Fry up 4-6 Mild (sweet) Italian Sausages (I use Johnsonville mostly) until just brown on the outside. Pull them out of the pan, slice into ½” thick coins, and return to the pan to brown evenly.

Meanwhile, put a nice big swirl of good olive oil in the bottom of a large, heavy stockpot that’s turned to medium-high. Have a mixture of finely chopped celery, carrot, onion, and garlic getting soft and browned for several minutes. I use about 2 big cloves of garlic, two ribs of celery, and an equal amount of carrot and onion.  Add a couple grinds of salt and a big pinch of red pepper flakes.
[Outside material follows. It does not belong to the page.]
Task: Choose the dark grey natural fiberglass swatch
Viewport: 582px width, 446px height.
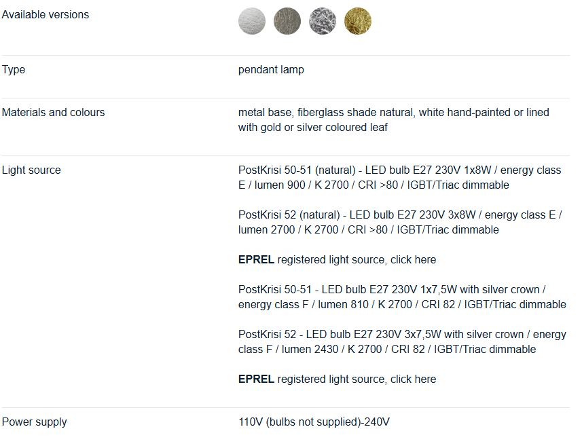Action: click(287, 21)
There will be a yummy brown fond on the bottom of the pan – don’t stir too much. 

*the next steps should be done with a slow rythmn. Listening to music is helpful in getting the timing right. Pour a glass of wine if it helps you slow down.

Add potatoes and let them cook a few minutes. 
Add drained eggplant and zucchini/squash. Season with a little salt. Stir and wait another couple minutes – the stew should start getting wet. If the sausages are done, go ahead and add them.  Throw in the green beans. Add about two glugs of a nice dry red wine, such as Marsala or Sangiovese. Go ahead and put in the tomatoes. Stir it all up (now scrape the bottom and get that fond mixed up in there) and put the lid on. Throw in a few leaves of hand-torn basil and turn down the heat to medium low. Let everything simmer for awhile.  
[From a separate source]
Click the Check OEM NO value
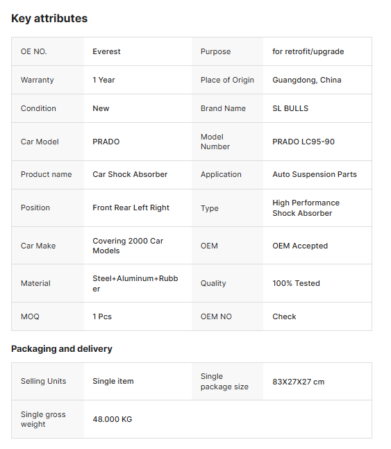Image resolution: width=391 pixels, height=449 pixels. tap(284, 316)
You know it’s done when the zucchini is just transparent but not mushy, but the potatoes are quite tender. Make sure the beans are also cooked through but not mush. This takes about 20-30 minutes with the lid on. If it looks too dry, add the tomato water. If it’s too wet, leave the lid off and let it reduce a bit. Taste and see if it needs seasoning (salt or red pepper flakes.) If you used canned tomatoes, it could be pretty acidic, in which case, throw in a pinch of sugar. 

Finish with chiffonade of basil, a swirl of good olive oil, and freshly grated Parmigiano Reggiano. Serve with crusty bread and red wine and pretend you're sitting on a balcony in the Gulf of Naples with a view of misty purple Mt. Vesuvius in the distance across the sea... This is a good dish to eat outside on the porch – it’s summer in a bowl! 

1 comment:

  1. This sounds awesome! It's so funny, I was just wondering last night, "WWJC?" What would J'aime cook? Now I know!